Abstract: A large variety of side channel analyses performed on embedded devices involve the linear correlation coefficient as wrong-key distinguisher. This coefficient is actually a sound statistical tool to quantify linear dependencies between univariate variables. At CHES 2008, Gierlichs et al. proposed to use the mutual information measure as an alternative to the correlation coefficient since it detects any kind of statistical dependency. Substituting it for the correlation coefficient may indeed be considered as a natural extension of the existing attacks. Nevertheless, the first published applications have raised several open issues.
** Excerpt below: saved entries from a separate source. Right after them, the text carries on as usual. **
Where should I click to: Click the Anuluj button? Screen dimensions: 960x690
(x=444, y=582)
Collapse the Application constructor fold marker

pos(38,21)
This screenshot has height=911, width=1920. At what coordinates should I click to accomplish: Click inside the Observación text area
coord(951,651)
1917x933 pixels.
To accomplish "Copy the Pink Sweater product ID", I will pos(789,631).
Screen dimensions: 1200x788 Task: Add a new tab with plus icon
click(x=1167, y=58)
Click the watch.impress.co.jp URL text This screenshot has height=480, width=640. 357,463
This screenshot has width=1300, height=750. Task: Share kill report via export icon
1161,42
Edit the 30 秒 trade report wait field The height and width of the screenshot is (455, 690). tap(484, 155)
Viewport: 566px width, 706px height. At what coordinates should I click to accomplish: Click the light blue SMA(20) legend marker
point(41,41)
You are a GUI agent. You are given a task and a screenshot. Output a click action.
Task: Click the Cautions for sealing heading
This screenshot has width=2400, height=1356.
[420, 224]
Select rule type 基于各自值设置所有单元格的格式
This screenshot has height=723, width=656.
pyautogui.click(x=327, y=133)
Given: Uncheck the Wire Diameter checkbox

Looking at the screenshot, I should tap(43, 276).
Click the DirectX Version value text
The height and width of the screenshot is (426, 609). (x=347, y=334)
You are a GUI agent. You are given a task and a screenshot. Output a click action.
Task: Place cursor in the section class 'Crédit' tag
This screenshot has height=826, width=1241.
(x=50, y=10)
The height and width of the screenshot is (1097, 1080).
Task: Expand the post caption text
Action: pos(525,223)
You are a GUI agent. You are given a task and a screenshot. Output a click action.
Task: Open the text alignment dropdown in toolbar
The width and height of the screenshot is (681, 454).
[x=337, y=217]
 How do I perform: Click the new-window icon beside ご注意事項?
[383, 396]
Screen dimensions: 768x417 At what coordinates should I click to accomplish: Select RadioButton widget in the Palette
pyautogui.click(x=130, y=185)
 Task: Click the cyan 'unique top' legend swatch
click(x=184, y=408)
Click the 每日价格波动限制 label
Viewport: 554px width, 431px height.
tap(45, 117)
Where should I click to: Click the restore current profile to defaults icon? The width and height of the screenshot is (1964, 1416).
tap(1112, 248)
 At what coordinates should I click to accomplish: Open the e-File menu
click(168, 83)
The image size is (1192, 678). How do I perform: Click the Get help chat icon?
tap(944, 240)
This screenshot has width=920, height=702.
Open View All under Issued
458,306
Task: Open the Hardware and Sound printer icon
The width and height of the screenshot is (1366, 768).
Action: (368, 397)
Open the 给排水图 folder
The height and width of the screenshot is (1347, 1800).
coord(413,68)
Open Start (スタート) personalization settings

In this paper, we conduct a theoretical analysis of MIA in the Gaussian leakage model to explore the reasons why and when it is a sound key recovery attack. Also, we generalise MIA to higher-orders (i.e., against masked implementations). Secondly, we address the main practical issue of MIA: the mutual information estimation which itself relies on the estimation of statistical distributions. We describe three classical estimation methods and we apply them in the context of MIA. Eventually, we present various attack simulations and practical attack experiments that allow us to check the efficiency of MIA in practice and to compare it to classical correlation-based attacks.